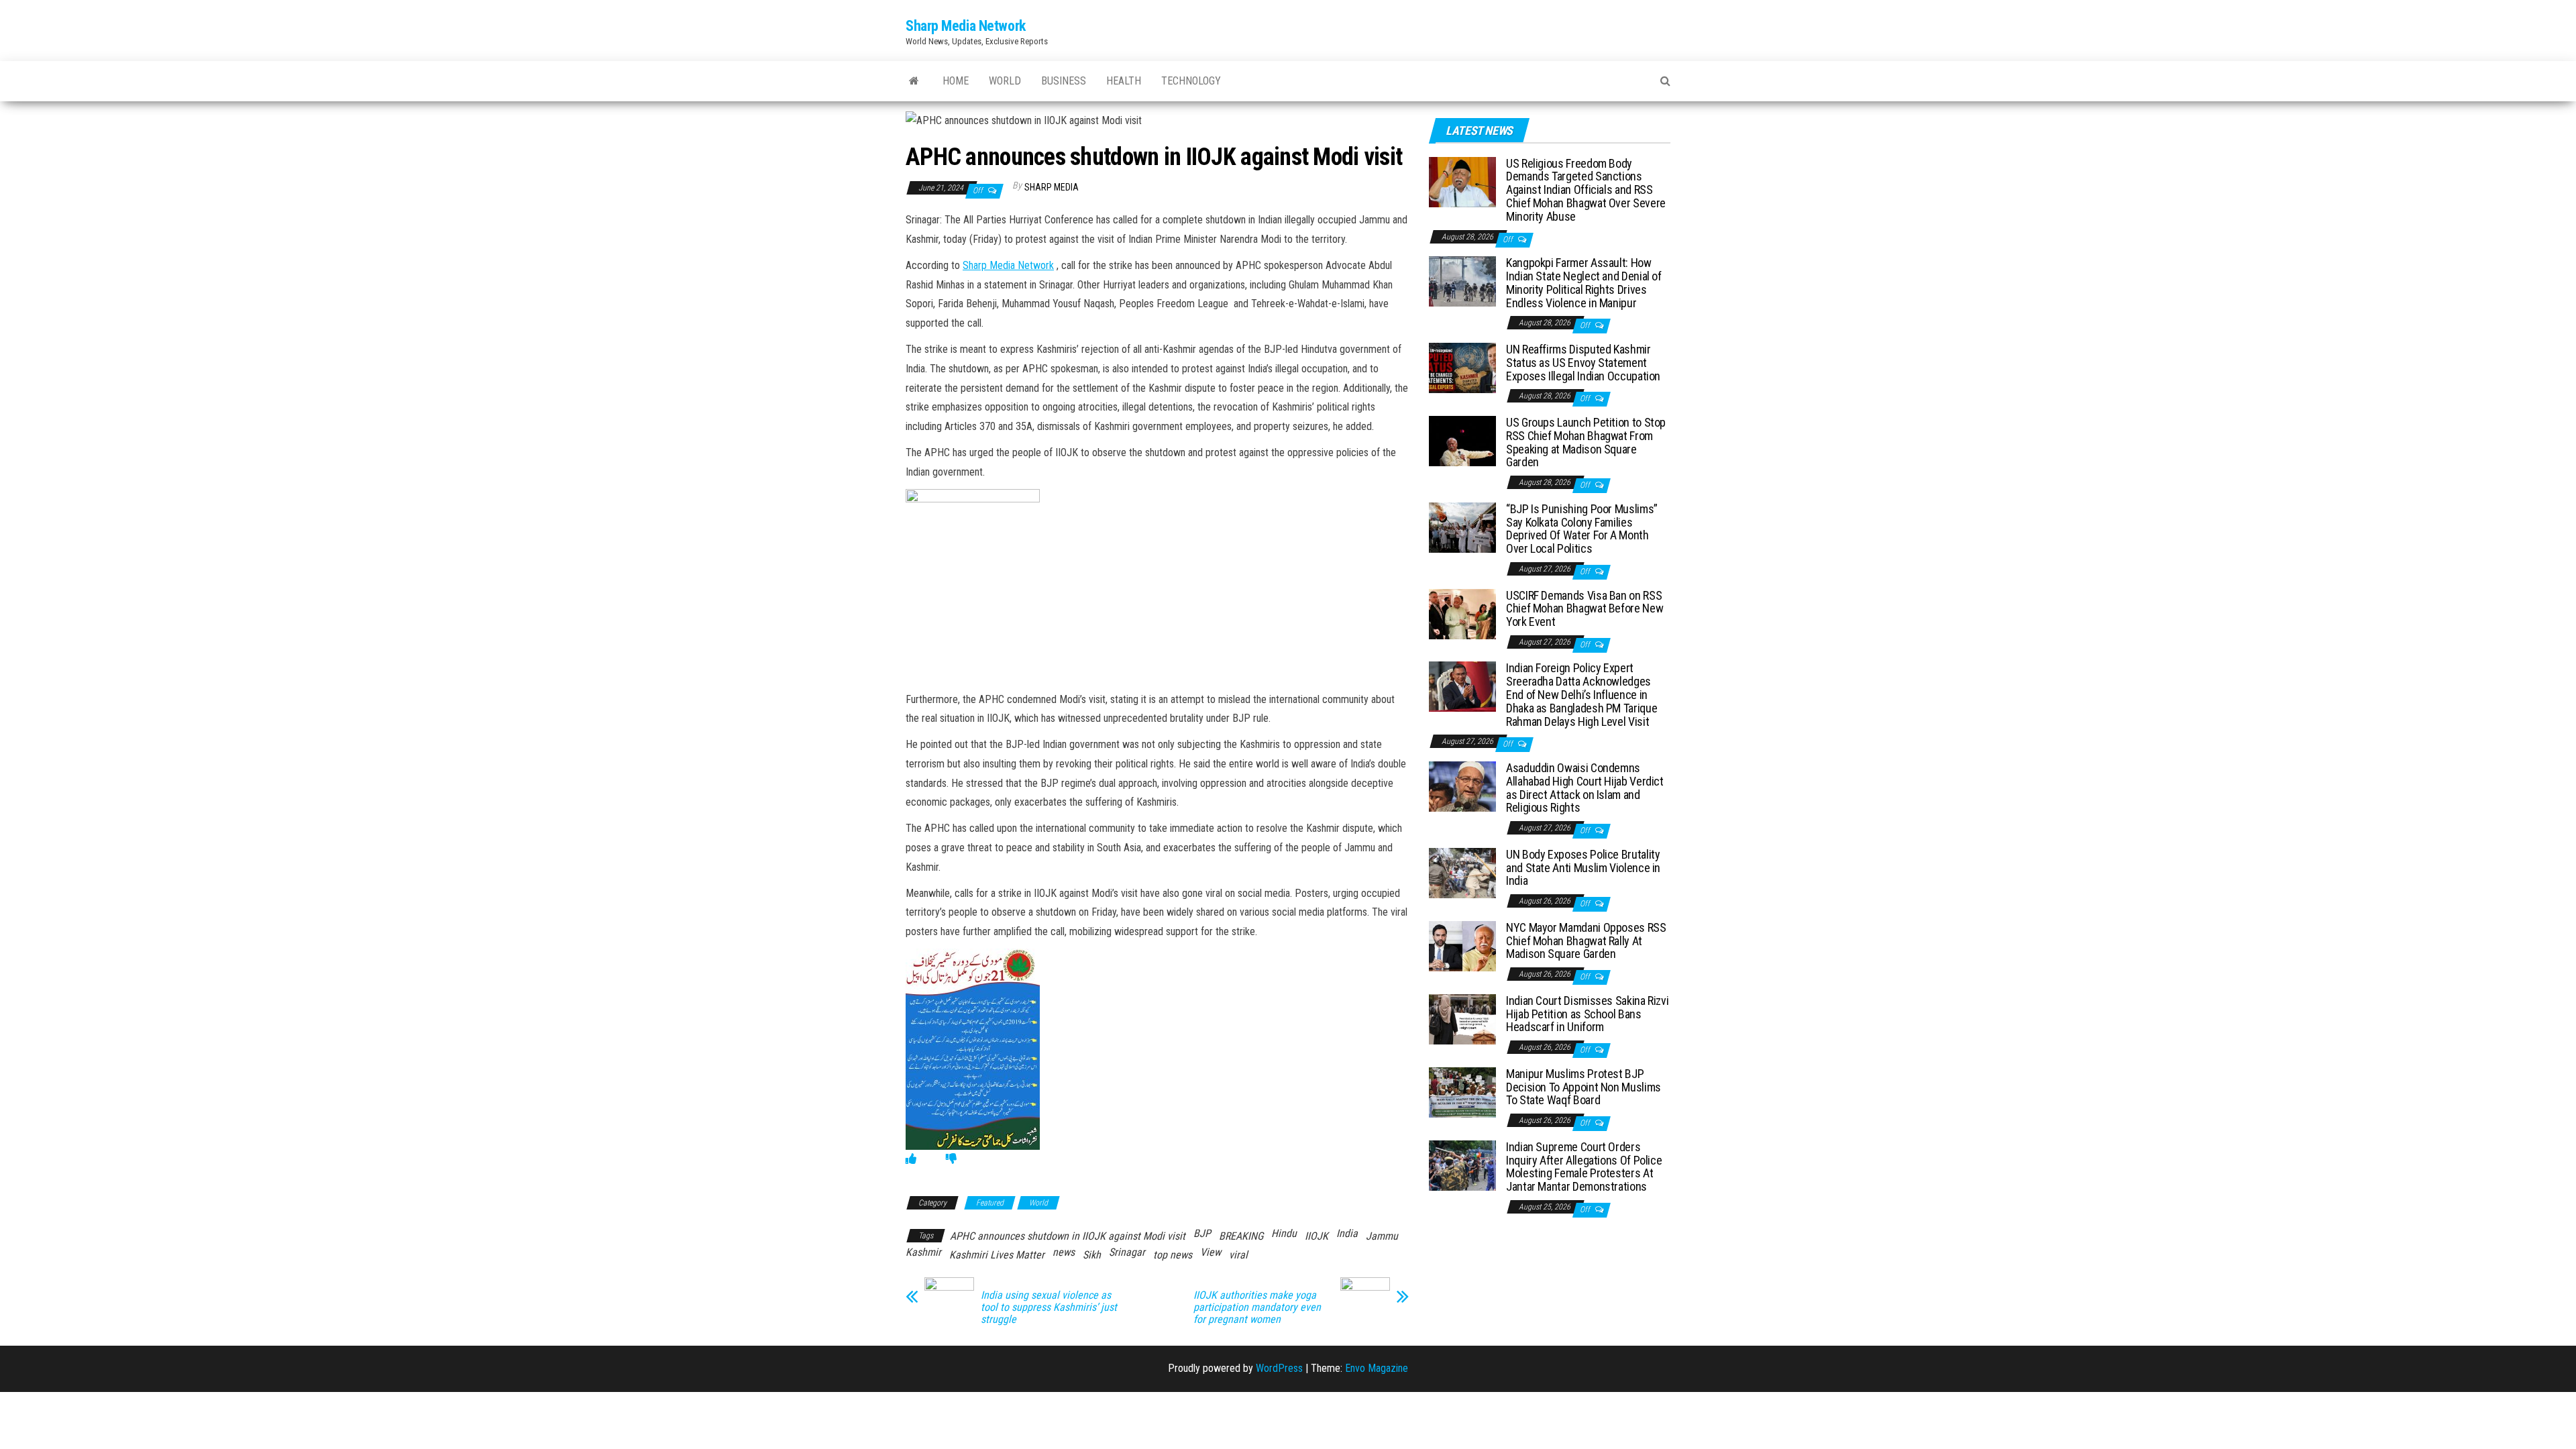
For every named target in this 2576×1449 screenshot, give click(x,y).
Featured (990, 1203)
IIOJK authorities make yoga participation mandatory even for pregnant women (1257, 1307)
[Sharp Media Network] (914, 81)
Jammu (1382, 1236)
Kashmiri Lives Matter (996, 1254)
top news (1172, 1254)
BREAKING (1241, 1236)
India (1347, 1233)
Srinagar (1127, 1252)
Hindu (1284, 1233)
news (1064, 1252)
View (1210, 1252)
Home (956, 80)
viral (1238, 1254)
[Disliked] (951, 1158)
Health (1123, 80)
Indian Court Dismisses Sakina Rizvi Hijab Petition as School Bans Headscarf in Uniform (1587, 1014)
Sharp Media (1051, 187)
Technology (1191, 80)
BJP (1202, 1233)
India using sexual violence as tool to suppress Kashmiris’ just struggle (1049, 1307)
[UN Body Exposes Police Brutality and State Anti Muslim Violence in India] (1462, 872)
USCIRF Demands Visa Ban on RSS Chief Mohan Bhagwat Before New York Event (1584, 608)
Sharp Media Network (966, 25)
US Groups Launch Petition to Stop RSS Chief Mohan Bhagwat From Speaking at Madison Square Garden (1586, 442)
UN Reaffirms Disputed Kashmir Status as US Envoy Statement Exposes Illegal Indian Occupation (1583, 362)
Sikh (1092, 1254)
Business (1063, 80)
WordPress (1279, 1368)
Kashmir (923, 1252)
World (1005, 80)
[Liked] (911, 1158)
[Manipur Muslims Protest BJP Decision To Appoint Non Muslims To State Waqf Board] (1462, 1091)
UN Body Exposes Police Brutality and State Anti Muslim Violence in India (1583, 867)
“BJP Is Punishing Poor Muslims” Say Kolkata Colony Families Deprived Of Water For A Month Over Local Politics (1582, 528)
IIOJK (1316, 1236)
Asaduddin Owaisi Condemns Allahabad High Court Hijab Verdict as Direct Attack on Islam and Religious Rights (1585, 787)
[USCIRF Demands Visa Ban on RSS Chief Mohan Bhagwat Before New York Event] (1462, 612)
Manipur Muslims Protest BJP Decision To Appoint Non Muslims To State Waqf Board (1583, 1087)
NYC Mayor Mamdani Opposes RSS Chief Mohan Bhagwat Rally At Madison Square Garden (1586, 940)
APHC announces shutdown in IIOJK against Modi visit (1067, 1236)
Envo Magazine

WHAT YOU SHOULD DO:
Word for word, print the material above, but without its pictures.

SOLUTION TO THE EXERCISE:
For every named target in this 2576×1449 screenshot, give click(x,y).
Featured (990, 1203)
IIOJK authorities make yoga participation mandatory even for pregnant women (1257, 1307)
[Sharp Media Network] (914, 81)
Jammu (1382, 1236)
Kashmiri Lives Matter (996, 1254)
top news (1172, 1254)
BREAKING (1241, 1236)
India (1347, 1233)
Srinagar (1127, 1252)
Hindu (1284, 1233)
news (1064, 1252)
View (1210, 1252)
Home (956, 80)
viral (1238, 1254)
[Disliked] (951, 1158)
Health (1123, 80)
Indian Court Dismisses Sakina Rizvi Hijab Petition as School Bans Headscarf in Uniform (1587, 1014)
Sharp Media (1051, 187)
Technology (1191, 80)
BJP (1202, 1233)
India using sexual violence as tool to suppress Kashmiris’ just struggle (1049, 1307)
[UN Body Exposes Police Brutality and State Anti Muslim Violence in India] (1462, 872)
USCIRF Demands Visa Ban on RSS Chief Mohan Bhagwat Before New York Event (1584, 608)
Sharp Media Network (966, 25)
US Groups Launch Petition to Stop RSS Chief Mohan Bhagwat From Speaking at Madison Square Garden (1586, 442)
UN Reaffirms Disputed Kashmir Status as US Envoy Statement Exposes Illegal Indian Occupation (1583, 362)
Sikh (1092, 1254)
Business (1063, 80)
WordPress (1279, 1368)
Kashmir (923, 1252)
World (1005, 80)
[Liked] (911, 1158)
[Manipur Muslims Protest BJP Decision To Appoint Non Muslims To State Waqf Board] (1462, 1091)
UN Body Exposes Police Brutality and State Anti Muslim Violence in India (1583, 867)
“BJP Is Punishing Poor Muslims” Say Kolkata Colony Families Deprived Of Water For A Month Over Local Politics (1582, 528)
IIOJK (1316, 1236)
Asaduddin Owaisi Condemns Allahabad High Court Hijab Verdict as Direct Attack on Islam and Religious Rights (1585, 787)
[USCIRF Demands Visa Ban on RSS Chief Mohan Bhagwat Before New York Event] (1462, 612)
Manipur Muslims Protest BJP Decision To Appoint Non Muslims To State Waqf Board (1583, 1087)
NYC Mayor Mamdani Opposes RSS Chief Mohan Bhagwat Rally At Madison Square Garden (1586, 940)
APHC announces shutdown in IIOJK against Modi visit (1067, 1236)
Envo Magazine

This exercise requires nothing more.